Key advantages of AWM over prior LLM‑simulated environments are: (i) elimination of hallucination because state transitions are governed by deterministic database operations; (ii) dramatically lower per‑step computational cost—tool calls are simple Python function executions rather than costly LLM inference; (iii) scalable reward engineering through code‑based verification plus LLM judgment, which mitigates noisy signals from environment imperfections.

The paper also discusses limitations: reliance on LLMs for schema and tool design can propagate generation errors; SQLite, while lightweight, may not support complex transaction semantics or massive data volumes required by some domains. Future work includes integrating more powerful DBMSs (PostgreSQL), leveraging specialized code‑generation models for higher fidelity logic, and extending the framework to multi‑agent collaboration scenarios.

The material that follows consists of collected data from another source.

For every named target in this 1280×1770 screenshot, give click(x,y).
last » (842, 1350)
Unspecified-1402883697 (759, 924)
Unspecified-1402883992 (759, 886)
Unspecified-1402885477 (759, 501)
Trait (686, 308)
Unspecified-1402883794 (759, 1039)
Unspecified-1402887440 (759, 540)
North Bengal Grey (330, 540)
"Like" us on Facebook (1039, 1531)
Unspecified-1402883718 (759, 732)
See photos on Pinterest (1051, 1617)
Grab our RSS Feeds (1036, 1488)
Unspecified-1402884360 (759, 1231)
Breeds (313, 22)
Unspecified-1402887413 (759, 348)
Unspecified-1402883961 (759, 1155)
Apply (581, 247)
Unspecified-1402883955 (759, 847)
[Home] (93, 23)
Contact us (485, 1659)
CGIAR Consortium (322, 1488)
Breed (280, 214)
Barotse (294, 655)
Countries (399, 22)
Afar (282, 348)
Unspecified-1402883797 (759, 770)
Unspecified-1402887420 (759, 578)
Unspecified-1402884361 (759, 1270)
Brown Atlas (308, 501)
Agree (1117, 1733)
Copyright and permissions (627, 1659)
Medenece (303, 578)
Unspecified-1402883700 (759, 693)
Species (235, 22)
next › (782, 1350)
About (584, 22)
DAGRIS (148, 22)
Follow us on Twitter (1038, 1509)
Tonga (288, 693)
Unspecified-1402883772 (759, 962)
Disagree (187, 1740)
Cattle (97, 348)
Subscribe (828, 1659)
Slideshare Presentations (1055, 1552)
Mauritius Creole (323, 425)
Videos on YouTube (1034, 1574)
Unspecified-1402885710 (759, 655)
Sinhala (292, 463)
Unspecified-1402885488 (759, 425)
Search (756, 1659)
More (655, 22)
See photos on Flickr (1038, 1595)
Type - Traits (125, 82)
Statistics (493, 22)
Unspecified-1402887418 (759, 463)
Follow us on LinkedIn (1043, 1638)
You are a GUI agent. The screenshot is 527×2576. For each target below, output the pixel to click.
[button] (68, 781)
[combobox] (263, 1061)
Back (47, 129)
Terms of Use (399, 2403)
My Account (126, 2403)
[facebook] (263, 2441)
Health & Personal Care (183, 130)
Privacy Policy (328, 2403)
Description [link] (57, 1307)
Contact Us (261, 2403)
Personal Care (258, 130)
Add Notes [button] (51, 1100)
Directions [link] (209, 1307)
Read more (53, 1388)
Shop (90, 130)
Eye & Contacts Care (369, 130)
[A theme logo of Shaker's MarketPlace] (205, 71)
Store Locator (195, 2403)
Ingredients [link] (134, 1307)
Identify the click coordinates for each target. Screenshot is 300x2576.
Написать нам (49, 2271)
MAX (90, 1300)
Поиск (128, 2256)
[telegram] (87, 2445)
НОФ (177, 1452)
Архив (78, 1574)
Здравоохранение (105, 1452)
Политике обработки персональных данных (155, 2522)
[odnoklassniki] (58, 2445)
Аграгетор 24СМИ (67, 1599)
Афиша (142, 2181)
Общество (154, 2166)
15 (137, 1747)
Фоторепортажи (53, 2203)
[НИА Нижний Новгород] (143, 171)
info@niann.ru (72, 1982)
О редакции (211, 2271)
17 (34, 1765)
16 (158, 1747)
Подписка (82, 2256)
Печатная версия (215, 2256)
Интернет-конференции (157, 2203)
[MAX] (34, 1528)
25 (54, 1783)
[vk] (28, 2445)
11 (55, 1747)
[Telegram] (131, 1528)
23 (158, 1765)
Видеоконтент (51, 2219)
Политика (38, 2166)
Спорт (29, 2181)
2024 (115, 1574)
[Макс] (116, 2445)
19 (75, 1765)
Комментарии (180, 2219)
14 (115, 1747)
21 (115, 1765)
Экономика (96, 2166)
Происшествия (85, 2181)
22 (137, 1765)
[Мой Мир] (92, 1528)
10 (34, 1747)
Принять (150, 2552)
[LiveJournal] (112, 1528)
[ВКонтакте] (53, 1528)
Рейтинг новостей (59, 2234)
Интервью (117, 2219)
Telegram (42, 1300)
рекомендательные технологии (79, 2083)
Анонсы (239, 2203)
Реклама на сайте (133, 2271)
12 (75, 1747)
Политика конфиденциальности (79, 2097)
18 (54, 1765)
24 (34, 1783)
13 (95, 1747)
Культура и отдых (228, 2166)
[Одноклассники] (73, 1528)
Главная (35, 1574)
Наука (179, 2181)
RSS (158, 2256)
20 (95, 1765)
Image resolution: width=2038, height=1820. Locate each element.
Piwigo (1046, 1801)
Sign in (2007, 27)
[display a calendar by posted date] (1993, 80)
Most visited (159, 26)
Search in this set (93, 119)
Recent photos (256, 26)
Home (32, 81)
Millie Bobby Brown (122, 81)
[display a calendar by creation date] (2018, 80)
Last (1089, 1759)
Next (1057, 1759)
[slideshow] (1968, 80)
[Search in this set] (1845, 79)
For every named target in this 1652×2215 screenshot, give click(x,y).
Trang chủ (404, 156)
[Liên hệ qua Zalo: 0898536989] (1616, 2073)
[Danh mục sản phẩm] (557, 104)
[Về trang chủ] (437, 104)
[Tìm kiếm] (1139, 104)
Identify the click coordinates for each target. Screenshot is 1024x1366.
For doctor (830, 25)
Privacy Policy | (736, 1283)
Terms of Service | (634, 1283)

In summary, Agent World Model provides an open‑source, end‑to‑end solution for generating thousands of high‑quality, executable environments that enable large‑scale RL for tool‑use agents. By grounding environments in concrete databases, exposing a uniform MCP interface, and offering robust verification‑based rewards, AWM demonstrates that agents can learn generalizable tool‑use policies without being tied to any specific benchmark, paving the way for more scalable and reliable agentic reinforcement learning research.